Up to and including the line that contains "[Open menu] (288, 22)", repeat each line of the data exactly, starting from the first.

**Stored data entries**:
***

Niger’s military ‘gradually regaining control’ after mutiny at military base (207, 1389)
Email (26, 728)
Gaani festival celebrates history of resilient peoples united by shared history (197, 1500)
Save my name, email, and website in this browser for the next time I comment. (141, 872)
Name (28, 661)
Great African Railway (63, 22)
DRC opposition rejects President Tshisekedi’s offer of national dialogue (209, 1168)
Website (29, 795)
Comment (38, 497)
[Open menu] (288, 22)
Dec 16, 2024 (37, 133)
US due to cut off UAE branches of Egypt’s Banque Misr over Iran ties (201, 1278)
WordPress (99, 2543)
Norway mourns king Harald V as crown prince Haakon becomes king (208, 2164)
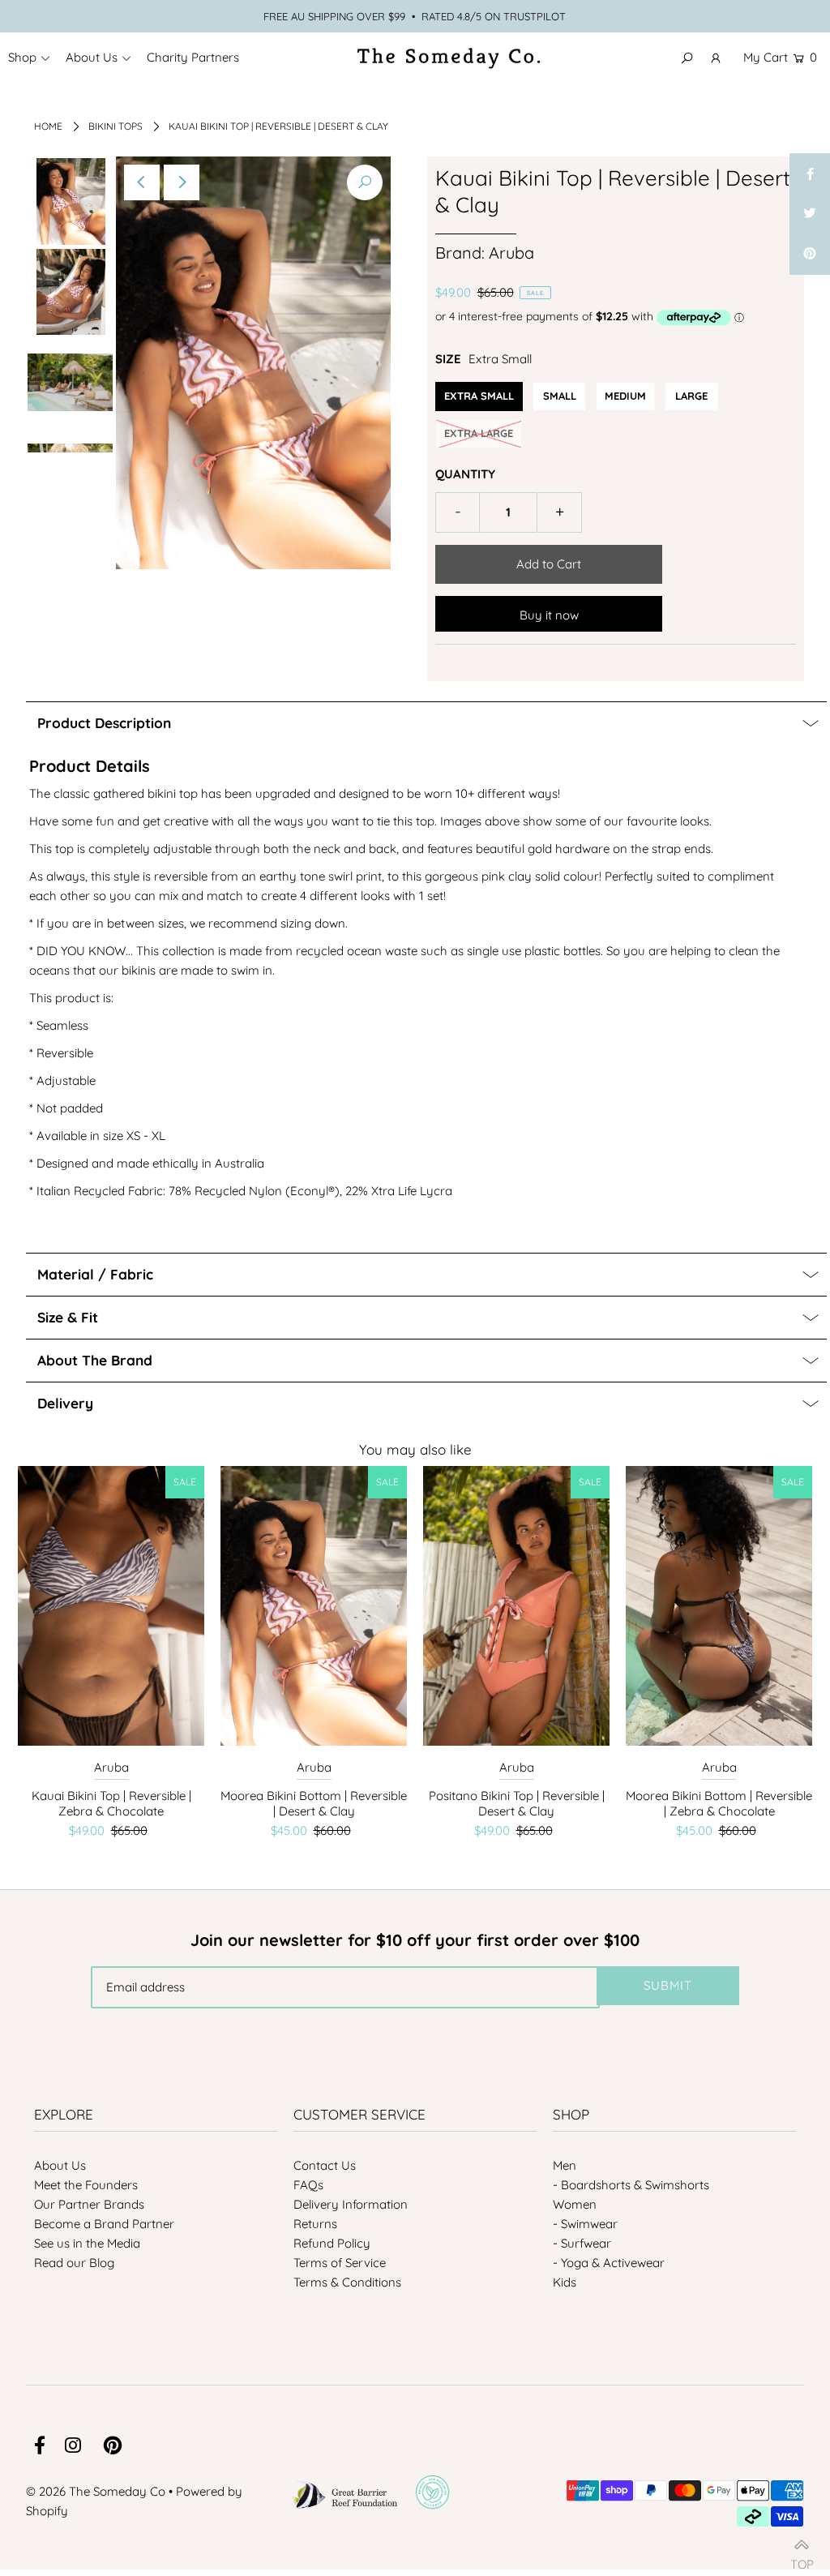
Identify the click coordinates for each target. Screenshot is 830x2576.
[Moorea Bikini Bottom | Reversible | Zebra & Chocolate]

***

**Written reply**:
Niger’s military ‘gradually regaining control’ after mutiny at military base (207, 1389)
Email (26, 728)
Gaani festival celebrates history of resilient peoples united by shared history (197, 1500)
Save my name, email, and website in this browser for the next time I comment. (141, 872)
Name (28, 661)
Great African Railway (63, 22)
DRC opposition rejects President Tshisekedi’s offer of national dialogue (209, 1168)
Website (29, 795)
Comment (38, 497)
[Open menu] (288, 22)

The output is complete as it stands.